Staying Alive: Women, Ecology and Development
Vandana Shiva
Recommended by Cormac Russell
Book Description:
Shiva relates the journey of the Chipko Movement (also known as Chipko Andolan), which started in 1973 as a nonviolent effort to resist deforestation, first by private companies and later by the Indian government. While the movement started in India, in Reni village of Chamoli district, Uttarakhand, it gave birth to a powerful form of ecofemism (since women were its mainstay) with global echoes and local expressions evident around the world to this day.

 

The New Jim Crow
Michelle Alexander
Recommended by Bob Francis
Book Description:
this book directly challenges the notion that the election of Barack Obama signals a new era of colorblindness. With dazzling candor, legal scholar Michelle Alexander argues that "we have not ended racial caste in America; we have merely redesigned it." By targeting black men through the War on Drugs and decimating communities of color, the U.S. criminal justice system functions as a contemporary system of racial control—relegating millions to a permanent second-class status—even as it formally adheres to the principle of colorblindness. In the words of Benjamin Todd Jealous, president and CEO of the NAACP, this book is a "call to action."

 

The Starfish and The Spider: The Unstoppable Power of Leaderless Organizations
Ori Brafman & Rod A. Beckstrom
Recommended by Ron Dwyer-Voss
Book Description:
If you cut off a spider's head, it dies; if you cut off a starfish's leg it grows a new one, and that leg can grow into an entirely new starfish. Traditional top-down organizations are like spiders, but now starfish organizations are changing the face of business and the world.

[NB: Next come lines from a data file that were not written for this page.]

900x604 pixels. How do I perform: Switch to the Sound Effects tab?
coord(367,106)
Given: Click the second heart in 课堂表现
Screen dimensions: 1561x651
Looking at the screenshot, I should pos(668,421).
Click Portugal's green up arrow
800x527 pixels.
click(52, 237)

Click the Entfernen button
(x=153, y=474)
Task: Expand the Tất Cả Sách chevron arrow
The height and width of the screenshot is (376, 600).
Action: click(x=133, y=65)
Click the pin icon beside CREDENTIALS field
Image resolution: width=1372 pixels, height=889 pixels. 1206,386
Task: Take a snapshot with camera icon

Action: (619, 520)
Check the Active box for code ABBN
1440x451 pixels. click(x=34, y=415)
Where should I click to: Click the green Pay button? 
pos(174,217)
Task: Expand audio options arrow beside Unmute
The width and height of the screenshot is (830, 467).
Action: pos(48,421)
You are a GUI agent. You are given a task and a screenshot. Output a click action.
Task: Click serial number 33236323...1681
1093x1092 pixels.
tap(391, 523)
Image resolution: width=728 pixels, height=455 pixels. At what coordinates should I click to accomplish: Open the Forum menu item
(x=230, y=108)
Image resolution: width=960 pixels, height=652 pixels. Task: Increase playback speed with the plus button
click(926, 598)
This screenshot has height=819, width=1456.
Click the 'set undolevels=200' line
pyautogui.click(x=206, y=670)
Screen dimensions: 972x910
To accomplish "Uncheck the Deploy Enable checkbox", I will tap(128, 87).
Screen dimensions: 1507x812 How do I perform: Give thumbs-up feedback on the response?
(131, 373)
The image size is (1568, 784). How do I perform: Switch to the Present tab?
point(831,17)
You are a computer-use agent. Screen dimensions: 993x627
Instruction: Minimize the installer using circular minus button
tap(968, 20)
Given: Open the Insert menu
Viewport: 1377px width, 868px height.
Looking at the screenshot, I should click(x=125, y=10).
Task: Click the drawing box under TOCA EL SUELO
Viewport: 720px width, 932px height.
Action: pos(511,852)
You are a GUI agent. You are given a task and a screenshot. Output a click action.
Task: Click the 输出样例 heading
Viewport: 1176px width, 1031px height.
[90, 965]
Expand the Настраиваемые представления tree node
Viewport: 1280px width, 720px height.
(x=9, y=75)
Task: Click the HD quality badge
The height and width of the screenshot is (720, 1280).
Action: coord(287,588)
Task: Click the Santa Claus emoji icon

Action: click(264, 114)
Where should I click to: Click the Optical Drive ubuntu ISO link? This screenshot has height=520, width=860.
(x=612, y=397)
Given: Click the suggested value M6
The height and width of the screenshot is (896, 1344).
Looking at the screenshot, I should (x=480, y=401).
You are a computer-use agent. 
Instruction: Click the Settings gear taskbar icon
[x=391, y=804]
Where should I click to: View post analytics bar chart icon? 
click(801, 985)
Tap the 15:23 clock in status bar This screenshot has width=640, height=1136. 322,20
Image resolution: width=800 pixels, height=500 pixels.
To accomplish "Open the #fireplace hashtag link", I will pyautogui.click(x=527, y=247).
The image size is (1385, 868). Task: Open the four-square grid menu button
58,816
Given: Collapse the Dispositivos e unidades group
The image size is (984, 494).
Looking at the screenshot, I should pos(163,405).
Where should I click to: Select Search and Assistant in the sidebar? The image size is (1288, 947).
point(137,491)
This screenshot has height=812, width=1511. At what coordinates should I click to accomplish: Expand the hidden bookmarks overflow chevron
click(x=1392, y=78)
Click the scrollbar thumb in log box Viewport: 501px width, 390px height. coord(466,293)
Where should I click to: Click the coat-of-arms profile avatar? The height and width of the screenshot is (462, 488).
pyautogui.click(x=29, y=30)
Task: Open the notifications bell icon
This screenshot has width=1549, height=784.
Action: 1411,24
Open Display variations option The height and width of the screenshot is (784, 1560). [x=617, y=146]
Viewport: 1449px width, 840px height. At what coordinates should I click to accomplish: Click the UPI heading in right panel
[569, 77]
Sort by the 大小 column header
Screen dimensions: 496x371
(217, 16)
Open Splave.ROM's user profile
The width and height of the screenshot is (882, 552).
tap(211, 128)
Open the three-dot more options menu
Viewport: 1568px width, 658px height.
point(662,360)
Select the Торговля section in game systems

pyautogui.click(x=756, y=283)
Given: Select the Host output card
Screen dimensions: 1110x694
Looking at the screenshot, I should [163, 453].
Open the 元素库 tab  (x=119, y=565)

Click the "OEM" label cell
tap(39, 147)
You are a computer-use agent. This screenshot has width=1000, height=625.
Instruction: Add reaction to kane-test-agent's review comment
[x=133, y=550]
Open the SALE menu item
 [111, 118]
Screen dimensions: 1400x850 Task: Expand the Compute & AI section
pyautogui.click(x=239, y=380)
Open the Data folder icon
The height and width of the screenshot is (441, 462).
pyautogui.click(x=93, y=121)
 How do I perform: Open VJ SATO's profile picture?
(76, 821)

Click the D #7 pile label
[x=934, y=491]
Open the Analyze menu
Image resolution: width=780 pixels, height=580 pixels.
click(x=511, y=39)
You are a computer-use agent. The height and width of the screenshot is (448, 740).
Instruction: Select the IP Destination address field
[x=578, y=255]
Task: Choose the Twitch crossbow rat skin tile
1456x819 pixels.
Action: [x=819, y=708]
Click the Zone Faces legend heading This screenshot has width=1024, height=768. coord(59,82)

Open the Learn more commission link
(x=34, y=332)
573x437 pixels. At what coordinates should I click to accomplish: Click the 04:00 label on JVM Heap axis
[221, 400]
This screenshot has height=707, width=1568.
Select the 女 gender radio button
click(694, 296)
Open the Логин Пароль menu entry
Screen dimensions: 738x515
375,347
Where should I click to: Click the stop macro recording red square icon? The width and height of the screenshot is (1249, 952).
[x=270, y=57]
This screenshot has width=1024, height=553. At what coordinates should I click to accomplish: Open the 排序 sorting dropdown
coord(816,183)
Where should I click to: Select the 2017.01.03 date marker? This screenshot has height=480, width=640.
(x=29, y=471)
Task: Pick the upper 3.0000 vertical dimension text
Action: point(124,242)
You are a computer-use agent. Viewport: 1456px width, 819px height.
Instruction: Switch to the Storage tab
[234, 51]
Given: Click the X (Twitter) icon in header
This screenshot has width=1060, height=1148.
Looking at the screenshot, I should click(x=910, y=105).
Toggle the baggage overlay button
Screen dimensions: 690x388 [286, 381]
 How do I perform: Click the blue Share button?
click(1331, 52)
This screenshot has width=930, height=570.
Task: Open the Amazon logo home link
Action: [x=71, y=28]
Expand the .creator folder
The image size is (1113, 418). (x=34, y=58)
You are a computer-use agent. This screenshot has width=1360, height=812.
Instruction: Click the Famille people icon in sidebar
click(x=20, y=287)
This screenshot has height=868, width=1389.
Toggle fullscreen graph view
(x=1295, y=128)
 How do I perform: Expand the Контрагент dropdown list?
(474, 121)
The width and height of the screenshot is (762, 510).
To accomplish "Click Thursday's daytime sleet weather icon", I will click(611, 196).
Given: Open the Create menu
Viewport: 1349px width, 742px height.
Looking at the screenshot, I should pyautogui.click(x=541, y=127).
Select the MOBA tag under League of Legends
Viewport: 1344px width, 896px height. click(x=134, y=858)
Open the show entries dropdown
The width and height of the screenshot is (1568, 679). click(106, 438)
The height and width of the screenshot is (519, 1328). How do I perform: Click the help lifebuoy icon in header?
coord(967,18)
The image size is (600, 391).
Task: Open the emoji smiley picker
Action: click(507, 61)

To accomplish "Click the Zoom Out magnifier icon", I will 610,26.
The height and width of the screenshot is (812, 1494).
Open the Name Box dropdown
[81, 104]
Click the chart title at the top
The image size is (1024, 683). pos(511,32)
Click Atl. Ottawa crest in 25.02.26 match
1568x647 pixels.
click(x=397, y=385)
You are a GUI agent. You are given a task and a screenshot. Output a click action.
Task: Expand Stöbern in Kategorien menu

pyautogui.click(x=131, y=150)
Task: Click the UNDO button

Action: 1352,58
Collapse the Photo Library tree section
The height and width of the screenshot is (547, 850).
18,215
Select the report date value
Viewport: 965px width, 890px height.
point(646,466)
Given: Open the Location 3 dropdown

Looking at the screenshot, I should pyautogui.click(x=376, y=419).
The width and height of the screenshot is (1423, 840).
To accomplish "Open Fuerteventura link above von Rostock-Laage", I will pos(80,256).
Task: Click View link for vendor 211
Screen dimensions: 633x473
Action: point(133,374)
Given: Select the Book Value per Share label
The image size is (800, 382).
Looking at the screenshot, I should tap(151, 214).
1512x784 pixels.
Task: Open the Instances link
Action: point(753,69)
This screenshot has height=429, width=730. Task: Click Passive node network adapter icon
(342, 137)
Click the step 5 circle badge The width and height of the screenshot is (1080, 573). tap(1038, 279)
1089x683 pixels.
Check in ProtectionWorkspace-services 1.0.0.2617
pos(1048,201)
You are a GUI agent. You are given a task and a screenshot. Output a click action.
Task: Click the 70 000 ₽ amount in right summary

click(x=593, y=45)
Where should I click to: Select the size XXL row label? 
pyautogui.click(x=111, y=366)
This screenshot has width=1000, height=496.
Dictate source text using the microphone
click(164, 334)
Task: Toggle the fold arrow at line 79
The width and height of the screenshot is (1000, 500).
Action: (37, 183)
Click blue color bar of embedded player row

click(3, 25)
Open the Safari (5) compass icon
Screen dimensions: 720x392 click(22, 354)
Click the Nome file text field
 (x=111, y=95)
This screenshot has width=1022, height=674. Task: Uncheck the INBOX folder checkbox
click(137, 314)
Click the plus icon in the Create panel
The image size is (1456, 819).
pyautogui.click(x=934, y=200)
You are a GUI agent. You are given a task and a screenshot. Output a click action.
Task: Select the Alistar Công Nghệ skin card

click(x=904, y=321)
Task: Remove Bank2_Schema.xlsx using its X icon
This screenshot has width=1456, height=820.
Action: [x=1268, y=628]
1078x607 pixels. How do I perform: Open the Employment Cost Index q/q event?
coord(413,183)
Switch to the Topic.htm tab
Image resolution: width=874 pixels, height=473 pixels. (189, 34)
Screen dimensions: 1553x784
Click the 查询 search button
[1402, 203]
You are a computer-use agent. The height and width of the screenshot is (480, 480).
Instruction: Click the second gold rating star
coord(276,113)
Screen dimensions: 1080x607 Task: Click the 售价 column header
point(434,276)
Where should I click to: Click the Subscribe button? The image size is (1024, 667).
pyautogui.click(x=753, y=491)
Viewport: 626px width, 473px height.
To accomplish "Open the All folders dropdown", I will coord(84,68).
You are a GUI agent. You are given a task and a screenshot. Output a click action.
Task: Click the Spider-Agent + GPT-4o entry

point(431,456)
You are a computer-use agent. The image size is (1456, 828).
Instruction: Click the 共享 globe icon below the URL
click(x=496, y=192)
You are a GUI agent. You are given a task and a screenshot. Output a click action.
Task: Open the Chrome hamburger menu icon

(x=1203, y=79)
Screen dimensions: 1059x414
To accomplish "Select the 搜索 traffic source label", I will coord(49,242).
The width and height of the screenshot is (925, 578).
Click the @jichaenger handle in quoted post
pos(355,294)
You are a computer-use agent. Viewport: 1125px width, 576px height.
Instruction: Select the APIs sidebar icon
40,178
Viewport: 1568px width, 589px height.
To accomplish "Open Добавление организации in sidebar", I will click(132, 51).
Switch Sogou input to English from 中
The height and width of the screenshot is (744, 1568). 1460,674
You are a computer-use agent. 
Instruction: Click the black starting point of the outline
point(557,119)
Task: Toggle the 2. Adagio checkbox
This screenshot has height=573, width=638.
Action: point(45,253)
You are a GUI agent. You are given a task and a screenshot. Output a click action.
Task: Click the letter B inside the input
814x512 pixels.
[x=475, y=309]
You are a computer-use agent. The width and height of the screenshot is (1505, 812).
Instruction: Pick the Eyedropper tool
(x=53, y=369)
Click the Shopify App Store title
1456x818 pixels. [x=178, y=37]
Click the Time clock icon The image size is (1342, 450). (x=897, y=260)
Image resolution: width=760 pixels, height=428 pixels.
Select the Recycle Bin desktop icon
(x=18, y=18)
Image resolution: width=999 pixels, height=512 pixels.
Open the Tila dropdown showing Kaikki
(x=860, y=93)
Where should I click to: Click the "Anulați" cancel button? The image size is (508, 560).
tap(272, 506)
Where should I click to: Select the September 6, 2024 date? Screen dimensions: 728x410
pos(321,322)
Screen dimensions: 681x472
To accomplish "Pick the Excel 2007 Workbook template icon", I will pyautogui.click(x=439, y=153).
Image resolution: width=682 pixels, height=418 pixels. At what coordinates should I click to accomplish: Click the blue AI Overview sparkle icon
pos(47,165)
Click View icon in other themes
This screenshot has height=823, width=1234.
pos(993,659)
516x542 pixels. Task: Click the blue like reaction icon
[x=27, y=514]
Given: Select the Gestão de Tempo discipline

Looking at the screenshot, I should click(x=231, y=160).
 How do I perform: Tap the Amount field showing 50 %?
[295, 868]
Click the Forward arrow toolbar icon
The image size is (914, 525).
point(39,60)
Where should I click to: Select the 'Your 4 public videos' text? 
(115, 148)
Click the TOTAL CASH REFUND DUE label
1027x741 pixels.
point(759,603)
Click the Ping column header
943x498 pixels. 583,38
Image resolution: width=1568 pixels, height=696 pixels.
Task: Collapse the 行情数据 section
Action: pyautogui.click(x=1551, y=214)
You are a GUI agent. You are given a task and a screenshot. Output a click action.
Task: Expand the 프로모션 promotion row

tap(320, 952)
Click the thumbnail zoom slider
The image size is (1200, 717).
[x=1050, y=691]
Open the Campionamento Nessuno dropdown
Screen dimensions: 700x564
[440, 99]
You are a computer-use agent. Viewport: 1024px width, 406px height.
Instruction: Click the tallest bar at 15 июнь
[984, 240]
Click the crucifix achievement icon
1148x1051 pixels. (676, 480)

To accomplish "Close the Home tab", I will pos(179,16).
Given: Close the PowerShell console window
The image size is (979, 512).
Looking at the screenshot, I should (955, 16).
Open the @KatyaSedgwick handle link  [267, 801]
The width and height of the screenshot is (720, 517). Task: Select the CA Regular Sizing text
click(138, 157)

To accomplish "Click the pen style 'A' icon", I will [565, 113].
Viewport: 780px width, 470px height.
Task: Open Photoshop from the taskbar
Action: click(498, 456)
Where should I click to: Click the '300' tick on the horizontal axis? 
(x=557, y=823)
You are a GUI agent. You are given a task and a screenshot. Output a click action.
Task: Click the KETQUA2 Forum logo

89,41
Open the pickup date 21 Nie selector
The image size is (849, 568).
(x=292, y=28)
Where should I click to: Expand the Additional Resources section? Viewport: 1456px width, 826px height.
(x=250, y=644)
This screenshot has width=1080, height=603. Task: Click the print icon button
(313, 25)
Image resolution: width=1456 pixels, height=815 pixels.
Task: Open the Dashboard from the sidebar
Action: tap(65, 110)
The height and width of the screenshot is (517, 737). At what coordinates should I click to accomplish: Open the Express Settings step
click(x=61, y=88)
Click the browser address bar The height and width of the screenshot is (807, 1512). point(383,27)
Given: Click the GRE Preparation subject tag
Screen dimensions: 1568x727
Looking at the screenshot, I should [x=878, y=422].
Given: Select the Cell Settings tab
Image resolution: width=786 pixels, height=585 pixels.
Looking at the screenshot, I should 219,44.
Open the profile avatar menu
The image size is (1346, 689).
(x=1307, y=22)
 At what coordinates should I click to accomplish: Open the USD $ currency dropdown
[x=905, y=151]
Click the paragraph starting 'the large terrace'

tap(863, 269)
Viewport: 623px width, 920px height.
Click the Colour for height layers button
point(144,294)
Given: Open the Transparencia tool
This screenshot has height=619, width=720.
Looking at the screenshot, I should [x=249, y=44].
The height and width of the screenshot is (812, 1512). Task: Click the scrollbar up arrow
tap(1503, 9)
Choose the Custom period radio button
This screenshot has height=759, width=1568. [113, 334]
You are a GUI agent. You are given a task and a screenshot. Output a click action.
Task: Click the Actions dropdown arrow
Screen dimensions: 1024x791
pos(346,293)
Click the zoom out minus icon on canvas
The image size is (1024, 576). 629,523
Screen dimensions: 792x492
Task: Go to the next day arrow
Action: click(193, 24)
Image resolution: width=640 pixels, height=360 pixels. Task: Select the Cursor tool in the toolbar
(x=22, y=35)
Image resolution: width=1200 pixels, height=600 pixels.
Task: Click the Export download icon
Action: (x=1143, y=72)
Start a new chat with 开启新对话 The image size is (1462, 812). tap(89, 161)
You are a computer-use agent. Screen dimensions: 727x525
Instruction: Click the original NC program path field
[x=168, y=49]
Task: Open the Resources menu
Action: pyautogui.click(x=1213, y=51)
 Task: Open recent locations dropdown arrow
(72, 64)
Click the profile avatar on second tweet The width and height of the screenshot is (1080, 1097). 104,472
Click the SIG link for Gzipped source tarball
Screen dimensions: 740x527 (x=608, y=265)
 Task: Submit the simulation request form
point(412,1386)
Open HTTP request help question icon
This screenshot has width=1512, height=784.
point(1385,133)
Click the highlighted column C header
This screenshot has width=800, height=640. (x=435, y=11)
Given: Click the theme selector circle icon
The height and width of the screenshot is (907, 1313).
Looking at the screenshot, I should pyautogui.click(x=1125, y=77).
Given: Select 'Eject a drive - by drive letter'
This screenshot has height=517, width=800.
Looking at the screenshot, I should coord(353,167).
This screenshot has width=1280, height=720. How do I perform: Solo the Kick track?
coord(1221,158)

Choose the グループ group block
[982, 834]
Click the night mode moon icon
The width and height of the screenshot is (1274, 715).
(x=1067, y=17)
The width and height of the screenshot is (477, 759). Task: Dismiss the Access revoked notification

What's the hidden power behind the success of Wikipedia, craigslist, and Skype? What do eBay and General Electric have in common with the abolitionist and women's rights movements? What fundamental choice put General Motors and Toyota on vastly different paths?

Ori Brafman and Rod Beckstrom have discovered some unexpected answers, gripping stories, and a tapestry of unlikely connections. The Starfish and the Spider explores what happens when starfish take on spiders and reveals how established companies and institutions, from IBM to Intuit to the U.S. government, are also learning how to incorporate starfish principles to achieve success.

Additional Resources:
https://www.ted.com/talks/derek_sivers_how_to_start_a_movement?utm_campaign=tedspread&utm_medium=referral&utm_source=tedcomshare

 

The Violence of the Green Revolution: Third World Agriculture, Ecology, and Politics
Vandana Shiva
Recommended by Cormac Russell
Book Description:
Shiva illustrates in the starkest terms what happens when FESWAW is damaged, as she reflects on the devastation the so-called Green Revolution wreaked around the globe. The Green Revolution (GR) is the name given to a science-based effort at transforming Global South agriculture. In the end, the Indian Punjab was to be the most negatively impacted. Today one quarter of the land mass used during the GR is desert; it literally has turned to salt (Patel, 2012).



White Fragility, Why It's So Hard For White People To Talk About Racism
Robin Diangelo & Michael Eric Dyson
Recommended by Cormac Russell
Book Description:
In this “vital, necessary, and beautiful book" (Michael Eric Dyson), antiracist educator Robin DiAngelo deftly illuminates the phenomenon of white fragility and “allows us to understand racism as a practice not restricted to 'bad people' (Claudia Rankine). Referring to the defensive moves that white people make when challenged racially, white fragility is characterized by emotions such as anger, fear, and guilt, and by behaviors including argumentation and silence. These behaviors, in turn, function to reinstate white racial equilibrium and prevent any meaningful cross-racial dialogue. In this in-depth exploration, DiAngelo examines how white fragility develops, how it protects racial inequality, and what we can do to engage more constructively.